A mí me encanta eso, pues, también, como decir: “Hey, vamos a encontrarnos a beber”. Pero se vuelve como una costumbre: esos amigos solo insisten en la bebida. Pero los juegos de la amistad... Hablábamos ahora de la soledad, pero pasa que yo cuando escribo olvido. O sea, yo ignoro el libro. Este libro ni siquiera es la edición. Esto es una reedición. Este libro se publicó hace más de diez años y aquí volvió a aparecer, pero volvió a aparecer como otro libro.
Hay otro diálogo que me recuerda a La estrategia del caracol: “¿Para qué plata si no hay dignidad?”.
Es que la dignidad es de las cuestiones más complejas y más grandes. O sea, eso está ahí en la película, pero está sobre todo en una película que se llama Cuestión de principios, una película argentina. Pero también la tiene García Márquez. La dignidad siempre, yo creo que siempre, va a ser comprable de alguna forma. Los más dignos de los dignos, en algún momento pasará algo con esa dignidad.
Otro tipo de pensamiento que sale en el libro, ¿cierto? O sea, nos creemos los más correctos y todos somos una partida de hipócritas y de indignos y estamos dispuestos a hacer de todo para pasarle por encima al que sea por cualquier beneficio.
“Y el odio perdura, mono. El odio no se cansa”. Quizá lo vimos en la pasada época electoral…
Sí, eso lo vemos todo el tiempo. El odio no se cansa y siempre va a estar disponible para usarlo. Yo, en las elecciones que mencionás, tuve que aguantar mucho. A mí me dieron por todas partes porque pasa que los escritores no asumen una posición por una pendejada que se llama cuidar lectores.
Entonces: “Si yo digo que voy a votar por este, los del otro no me van a leer”. Y yo dije lo que pensaba. Y al decir lo que pensaba, todo el tiempo me decían: “No te voy a leer”, “te elimino”, “guerrillero”. Es que con solo una palabra yo ya di mi posición política. O sea, sin serlo, ya me hice etiquetar. Y eso pasa. Entonces, esa es otra cuestión muy importante de la literatura: que ahí también están los riesgos.
Los riesgos de un escritor también están en las posiciones que toma al salirse de la literatura. Igual, el compromiso de un escritor es sobre todo con la literatura.

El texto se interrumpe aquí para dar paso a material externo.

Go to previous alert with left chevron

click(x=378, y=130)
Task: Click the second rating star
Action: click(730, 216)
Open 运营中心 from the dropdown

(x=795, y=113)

O sea, a García Márquez le decían que si tenía algún compromiso político con el país o eso, y él decía: “No, mi único compromiso es con la literatura”. ¿Y qué es eso? Escribir bien. Vargas Llosa, al final, veías que había una posición, y si leías a Vargas Llosa antes, veías que había otra posición.
Y a mí me encantan los escritores que asumen una posición. Y en ese caso, y con el respeto de aquí de los que no piensen como yo, sí la asumí y la asumí de frente. Y eso me costó, pero me encanta que me cueste, porque es como una especie de limpieza.
Yo sentía como que era una limpieza de lo que estaba pasando. Pasa que la primera consecuencia de mi posición fue que mis tías me dejaron de leer.
Entonces yo dije: “Listo, ya mis tías me dejaron de leer, pues vamos por otro tipo de lectores”. Y después ya mi papá me decía: “Tené mucho cuidado con esas cosas”. O sea, creían que la literatura era como si yo estuviera en el mismo estatus de Jaime Garzón, como la visibilidad que tenía él.
O sea, yo sé jugar porque Fernando Vallejo lo jugó toda la vida y le funcionó mucho. Pero eso también es como estrategias de un escritor. Como hay escritores que se hacen querer a punta de ser re tibios. Y como son tibios en la escritura, son tibios en sus pensamientos. A mí no me importa hacer lo que se me dé la gana, hasta con opiniones políticas.